I waited and waited, and so in the end I decided to open the door, only to find him still with his pants down and sitting on the toilet. I told him that he could no have more time and must return to the examination room immediately. After returning he settled down and this time began to write. However I kept an eagle eye on him and grew suspicious when I noticed that he was now and again furtively looking down at this knees. So I jumped on him, and asked him to give me what he had on his knees. It was a sheet of paper, full of relevant notes, which he had obviously managed to produce in the toilet. Being used to keeping strict standards of honesty in public examinations, I told him I would have to cancel his papers and would have to make a report to the Examining Body. He begged and begged me not to do this, even descending to offers of a bribe. Of course, I carried out my threat even though I received a begging letter from him soon after. This letter I still have in my possession.
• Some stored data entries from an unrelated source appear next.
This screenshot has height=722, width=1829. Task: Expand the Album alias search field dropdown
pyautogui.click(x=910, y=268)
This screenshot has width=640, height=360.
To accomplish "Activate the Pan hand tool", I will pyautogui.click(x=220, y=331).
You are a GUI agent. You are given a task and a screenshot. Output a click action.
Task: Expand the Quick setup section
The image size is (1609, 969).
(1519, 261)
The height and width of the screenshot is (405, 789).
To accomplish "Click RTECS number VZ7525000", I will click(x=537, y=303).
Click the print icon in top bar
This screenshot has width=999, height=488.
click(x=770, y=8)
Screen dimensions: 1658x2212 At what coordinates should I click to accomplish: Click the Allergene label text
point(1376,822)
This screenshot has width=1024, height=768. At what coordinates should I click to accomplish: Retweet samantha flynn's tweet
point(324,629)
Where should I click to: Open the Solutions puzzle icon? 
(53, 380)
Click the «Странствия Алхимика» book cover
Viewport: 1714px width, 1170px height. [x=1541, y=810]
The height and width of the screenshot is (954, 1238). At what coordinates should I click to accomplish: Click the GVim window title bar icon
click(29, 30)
I had decided to make the most of the time while waiting for demobilisation. I was going to have as much enjoyment as possible, although I must admit that at times I had pricks of conscience over neglecting those duties for which I had been sent abroad. I visited the town of Beirut quite often in order to see how the Lebanese lived, what kind of shops they had, what museums were there, and indeed how it contrasted with a modern city in England and Wales. One difference was evident, as indeed is to be seen in all Middle Eastern cities – a tremendous difference between the rich and the poor. Even in those streets where there were expensive shops, the poor could be seen with their begging bowls, and in the late evening could be seen lying down in doorways preparing for a night of what must have been a fitful sleep.

At this time of the year it was so hot in the afternoons that all business and all work was stopped for a siesta from midday to five o’clock. But several of the Hospital staff took advantage of this lull in work to go swimming off one of the beaches in Beirut. A truck was laid on every afternoon, so I decided to join the party. But the spot chosen out of long stretches of sandy beaches was in the middle of rocks with a pebbly surface to the edge of the water, where poor swimmers like me could bathe. The majority of the party were expert divers and they spent all the afternoon diving from the rocks into deep and clear narrow stretches of water between high rocks. I decided that his arrangement did not suit me. So I soon discontinued accompanying the party.

During this time small groups of the staff became eligible for demobilisation. Actually, there were very few who qualified for the lower groups, such as 1 to 12. But however small the number who came in these groups, a farewell party was arranged by the nurses every time a group was announced to be due for return to the home country. 

The nurses, during their service in the Hospital, had accumulated large funds, and now that there was every prospect of the Hospital being disbanded in the near future, they had decided to spend their funds on farewell parties for all the Hospital staff. There was an almost unlimited supply of alcoholic drinks and for me, who indulged in these very sparingly, it was not easy to refuse the drinks that were pushed on every one present. However, I had made up my mind that I was not going to be drunk. I adopted a plan of campaign. I accepted every offer of a drink, took a sip, and then surreptitiously poured the rest into the many flower pots in different parts of the room. In that way I remained perfectly sober, while many who drank all that was offered to them became paralytically drunk and could be seen lying stretched out on the floor.

I was soon informed that my services as an A.E.C. instructor were no longer required in the Hospital and that Sgt. Corbin’s services as an occupational therapist were preferable. I wondered whether I should be transferred to a location where my work would be as little demanding as in Beirut, and where I could spend the expected short period before demobilisation in an equally desirable place. This time again, good fortune was on my side. I was transferred to Nicosia, the capital of Cyprus.